Spark, the issue was Fauci and the other scientists in the White House getting up and not telling us that the N95 masks were the ones to get because they wanted to save them for the first responders.
Oh? Just a minute ago it was about neck gaiters, I guess until the evidence undercut that.
I don't have any issue with hording the best masks for the people who were on the front lines and consistently exposed to the virus. That's what any logical assessment would suggest, I assume. I never had trouble getting a mask, personally.
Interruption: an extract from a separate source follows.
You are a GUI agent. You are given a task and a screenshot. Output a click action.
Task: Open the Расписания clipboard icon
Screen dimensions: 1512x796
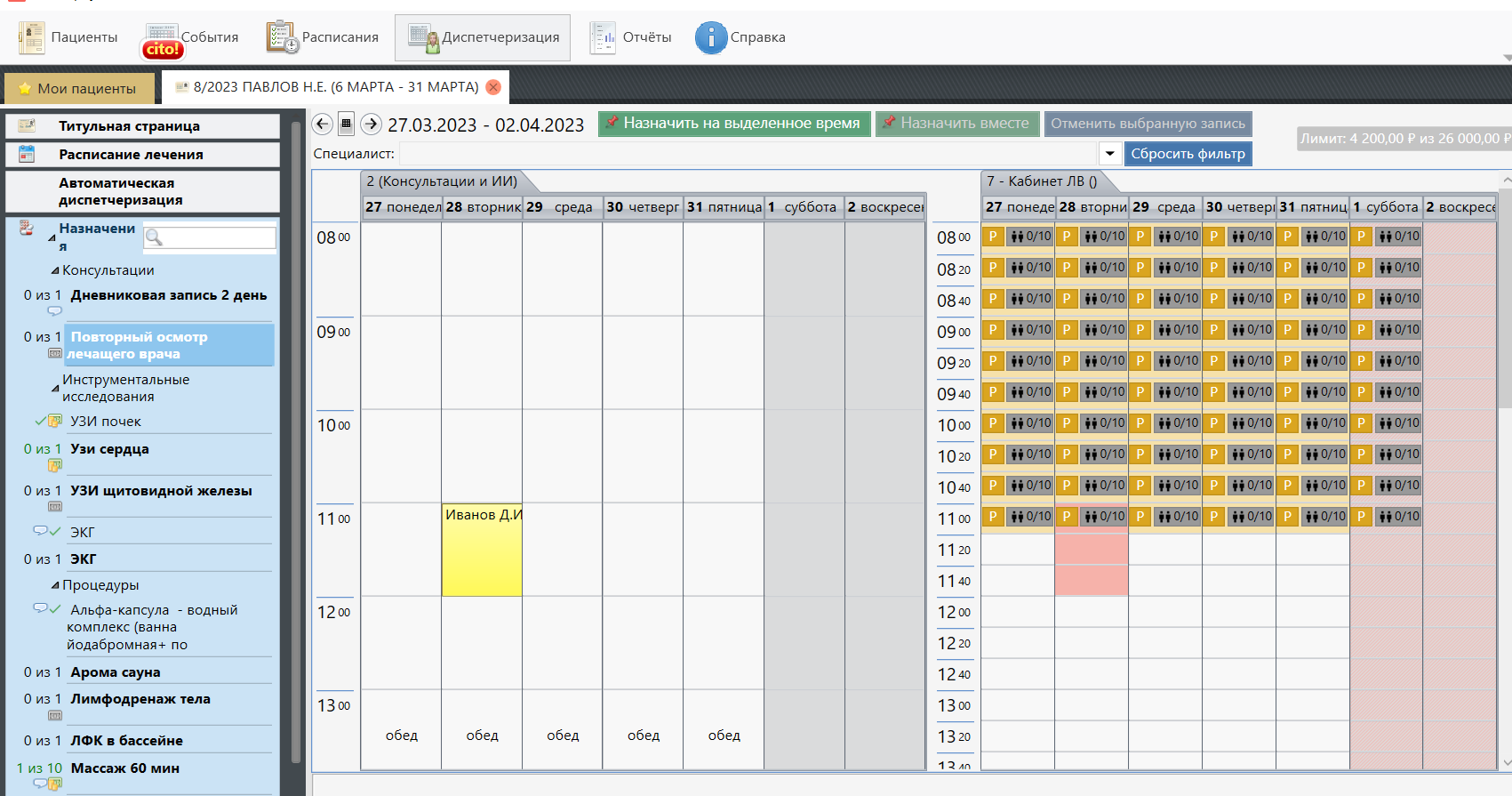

So now we've got, in terms of what sows distrust in science:
- they said to wear neck gaiters when they don't work, even though the evidence says they do work
- they saved the most effective masks for the people most likely to be exposed to COVID
I'm struggling to find the yarn you're trying to spin here. It seems like you're looking for some way that the scientists - and not the people who have been actively trying to undermine them for years - are the ones sowing distrust in science, but your examples are extraordinarily bad.
I think the biggest things by a hundred miles that sow distrust in science are people who misrepresent scientific studies, and people who outright tell people not to trust scientists for political reasons. It's not a coincidence that the largest distrusters of science are the people being actively told "don't trust scientists, they're bribed to lie to you". This hearing has done infinitely more to sow distrust in the scientific establishment than someone telling you to wear a neck gaiter, or the national health apparatus holding back effective masks for the people most likely to be exposed to the virus.